Thursday, May 13, 2010

There is no such thing as velocity of money circulation

The service that money renders does not consist in its turnover. It consists in its being ready in cash holdings for any future use.

Money is never "idle." It always renders to somebody the only service that it can render, namely being a part of a man's cash holdings.

Cash holdings are sometimes greater and sometimes smaller with the same individual. But nobody ever has cash holdings greater than he wants to have. If he thinks that his cash holding are excessive, he invests the surplus either by buying (producers' or consumers' goods) or by lending it. (Time deposits are one method of lending money.) It is a judgment of value to call somebody's cash holding "hoarding." The individual concerned believes that under the given state of affairs, the best policy (let us say: the minor evil) is to increase his cash holdings. It does not matter whether I approve of his behavior or not. His behavior — not my subjective opinion about its expediency — is a factor influencing the formation of market prices.

It is futile to distinguish between "circulating" money and "idle" money. Money changes hands without being ownerless for any fraction of time. Money may be in the process of transportation, traveling in railroad cars or in other means of transportation. But it is, even from the legal point of view, always in somebody's possession.

In a changing world everybody is under the necessity of keeping an amount of ready cash on hand. This desire creates the demand for money and makes people willing to sell goods and services in exchange for money. A realistic theory of the value and the purchasing power of money must therefore start from a recognition of these desires. The changes in the purchasing power of the monetary unit are brought about by changes arising in the relation between the demand for money, i.e., the demand for money for cash holding, and the supply of money.

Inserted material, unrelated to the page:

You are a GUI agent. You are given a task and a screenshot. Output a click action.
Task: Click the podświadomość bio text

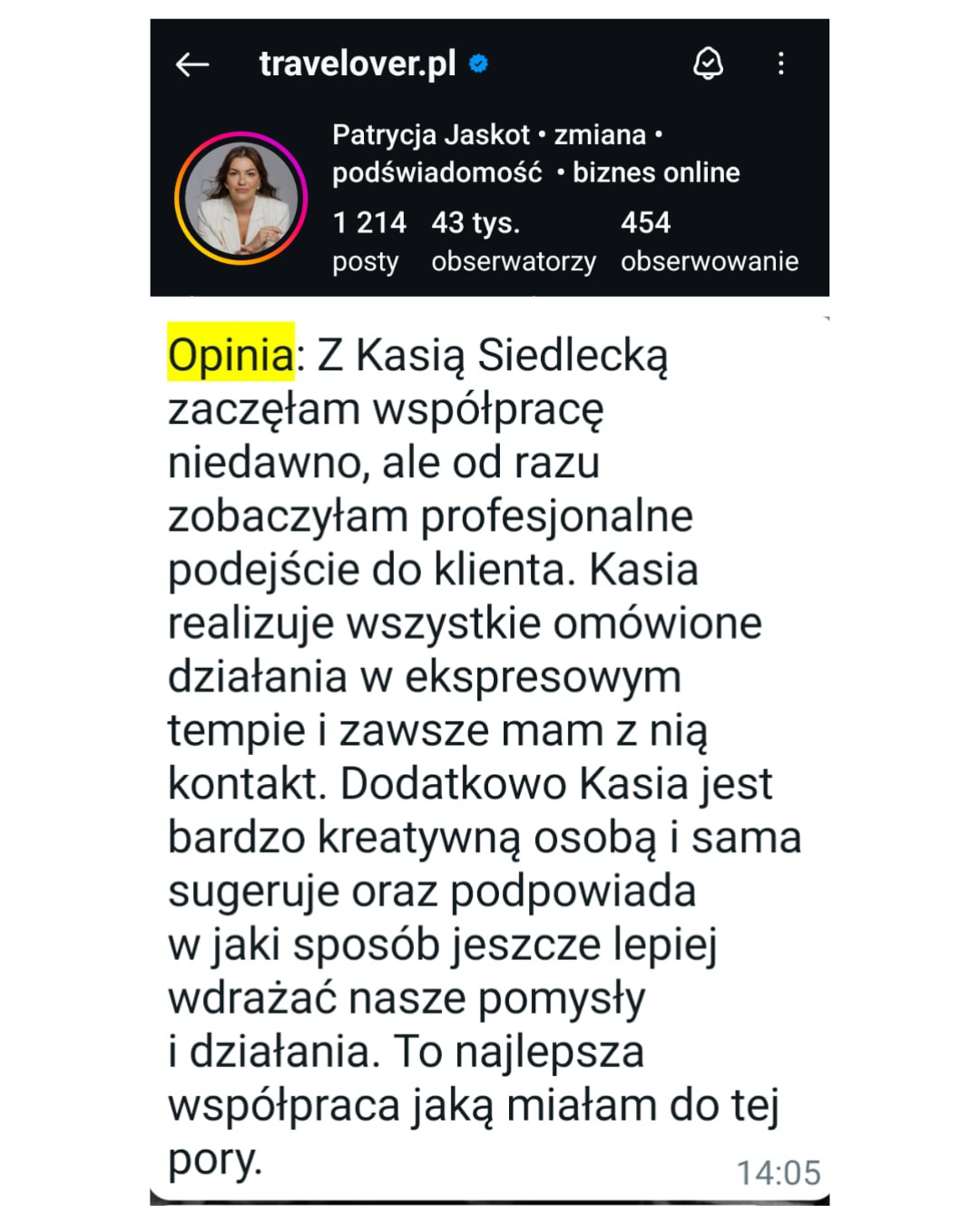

The main deficiency of the velocity of circulation concept is that it does not start from the actions of individuals but looks at the problem from the angle of the whole economic system. This concept in itself is a vicious mode of approaching the problem of prices and purchasing power. It is assumed that, other things being equal, prices must change in proportion to the changes occurring in the total supply of money available. This is not true.